Training Next-Generation Health Data Scientists

Course Description

The MDSH is a two-year, 48 unit program, consisting of public health foundation (4 units), MDSH core courses (24 units), MDSH electives (16 units), and a data science capstone course (4 units).

Public Health Foundation (4 units)

  • PUBHLT C201 Fundamentals of Public Health Exploration of foundations of public health by examining public health challenges at local, national, and global levels, and current strategies for advancing population health. Analysis of current public health issues and modern public health policies and practices.

MDSH Core Courses (24 units)

  • BIOSTAT 203A,B,C Introduction to Data Science The BIOSTAT 203 3-course sequence introduces practical data science (data ingestion, data cleaning, data wrangling, data visualization and reporting, databases) and big data computing (parallel, distributed, cluster and cloud computing) skills using computer languages R, Python, SAS, and SQL. Other topics include data ethics.

  • BIOSTAT 201A Introduction to Biostatistics Principles of biostatistics.

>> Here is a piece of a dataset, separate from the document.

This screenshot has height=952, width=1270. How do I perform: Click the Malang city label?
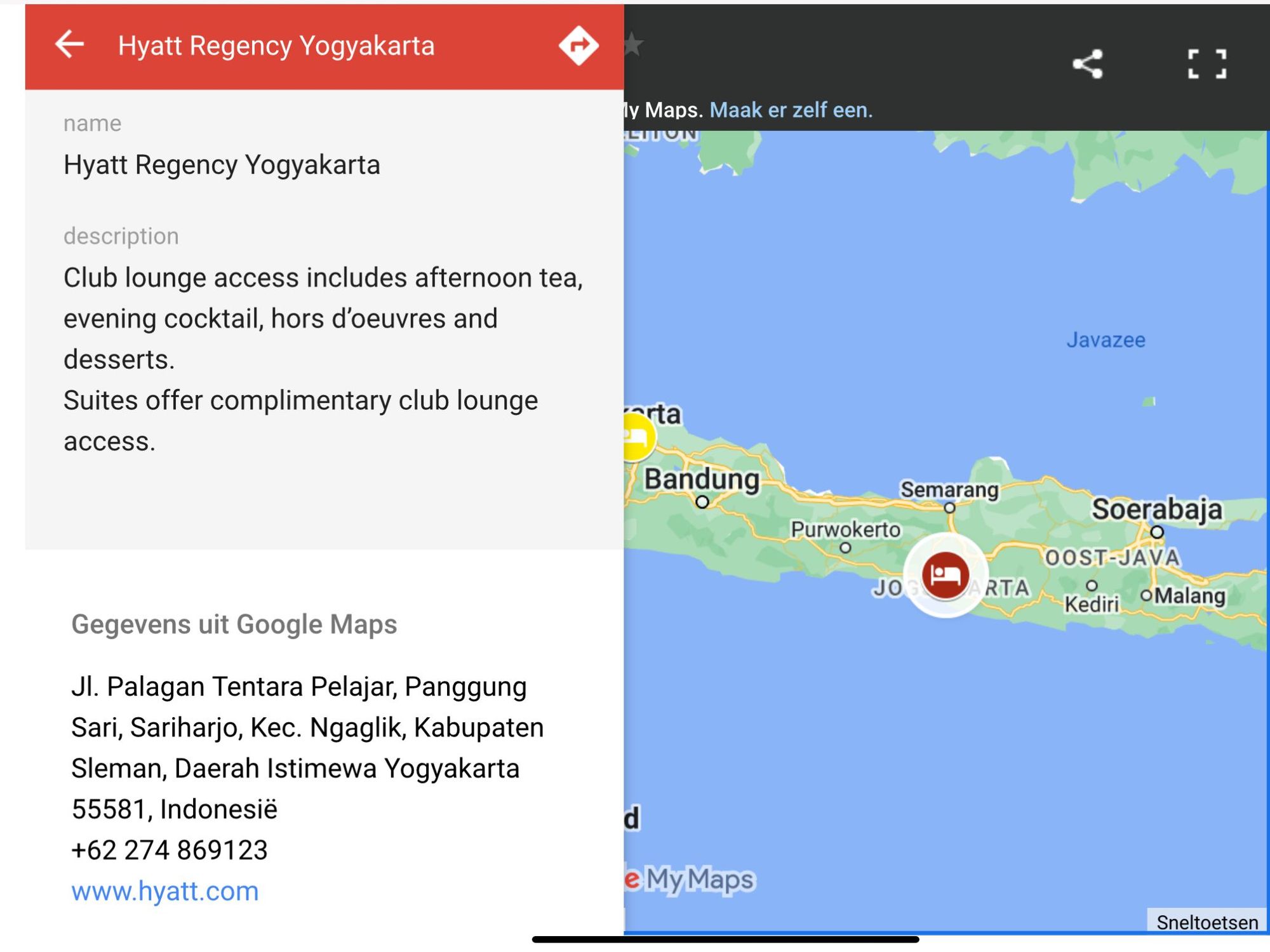pos(1189,595)
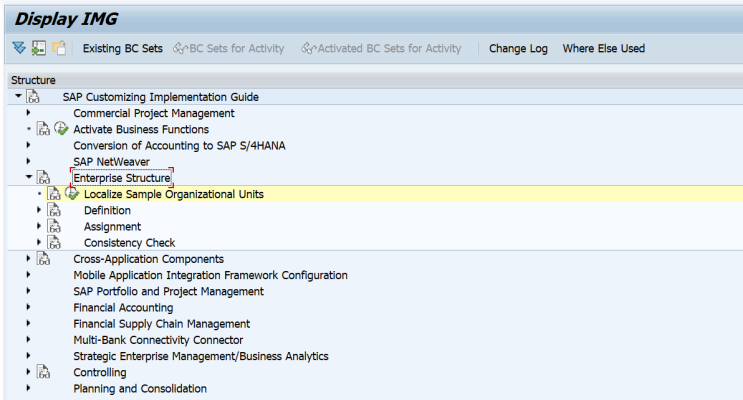Click the Existing BC Sets button

point(123,48)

  • BIOSTAT 212A,B Statistical Learning The BIOSTAT 212 2-course sequence lays a rigorous foundation to commonly used data analytic tools for prediction, classification, and artificial intelligence (AI), with emphasis on applications to big and complex health data.

MDSH Elective Courses (16 units)

MDSH students take at least 4 elective courses from the following list.

  • BIOSTAT 218 Observational Health Data Science and Informatics An introduction to observational research in the health data sciences. Topics include disease cohort characterization, patient-level prediction and population-level estimation using administrative claims and electronic health records. Lectures will cover an introduction of observational health databases, a common data model for representing patient trajectories through healthcare systems, tools to manipulate data while preserving patient privacy theory of patient-level prediction and casual inference from observational data, and best practices for generating reproducible and reliable observational studies. Introductory theory will demonstrate how linear and generalized linear modeling is used in observational studies. Weekly practical laboratories will demonstrate the methods discussed in lecture. Laboratories will use SQL and R software, and regular homework assignments will re-enforce theoretical work with practical application using large-scale synthetic and real-world example databases. Students will design and complete a data analysis project that reflects the best practices covered in this course and translate their results into an oral presentation and written report.

  • BIOSTAT 217 Health Decision Making The course will provide a data analytic perspective to medical decision making in contemporary clinical research and development. Students in this course will be introduced to the evidence-based and model-based approaches in decision sciences by properly harnessing the increasingly complex and large body of information. Particular emphasis will be placed on quantitative data analysis within the Bayesian and frequentist paradigms of statistical modeling and their connections to medical decision making. The course will adopt a hands-on approach to data analysis and medical decision making by incorporating a rich and diverse set of examples from actual clinical trials and other areas of medical research.

  • BIOSTAT 215 Survival Analysis Data science methods for survival and life time data.

  • BIOSTAT 231 Statistical Power and Sample Size Methods for Health Research Sample size and power analysis methods for common study designs, including comparisons of means and proportions, ANOVA, time-to-event data, group sequential trials, linear regression, cluster randomized trials and multilevel data, with emphasis on designing randomized trials. Discussion also of multiple endpoints.

  • BIOSTAT M234 Applied Bayesian Inference Bayesian approach to statistical inference, with emphasis on biomedical applications and concepts rather than mathematical theory. Topics include large sample Bayes inference from likelihoods, noninformative and conjugate priors, empirical Bayes, Bayesian approaches to linear and nonlinear regression, model selection, Bayesian hypothesis testing, and numerical methods.

  • BIOSTAT M236 Longitudinal Data Analysis of continuous responses for which multivariate normal model may be assumed. Students learn how to think about longitudinal data, plot data, and how to specify mean and variance of longitudinal response. Advanced topics include introductions to clustered, multivariate, and discrete longitudinal data.

  • BIOSTAT 410 Clinical Trials Design of studies to assess anti-tumor response; randomization, historical controls, p-values, size of study, and stratification in human experimentation; various types of controls; prognostic factors, survivorship studies, and design of prognostic studies; organization of clinical trials – administration comparability, protocols, clinical standards, data collection and management.

MDSH Capstone (4 units)

  • BIOSTAT 401 Data Science Capstone A capstone project that consists of an original written analysis and an oral presentation that addresses an applied health-related data science topic and advances existing skills and techniques in healthcare or public health. Communication skills for professionals. Data ethics training.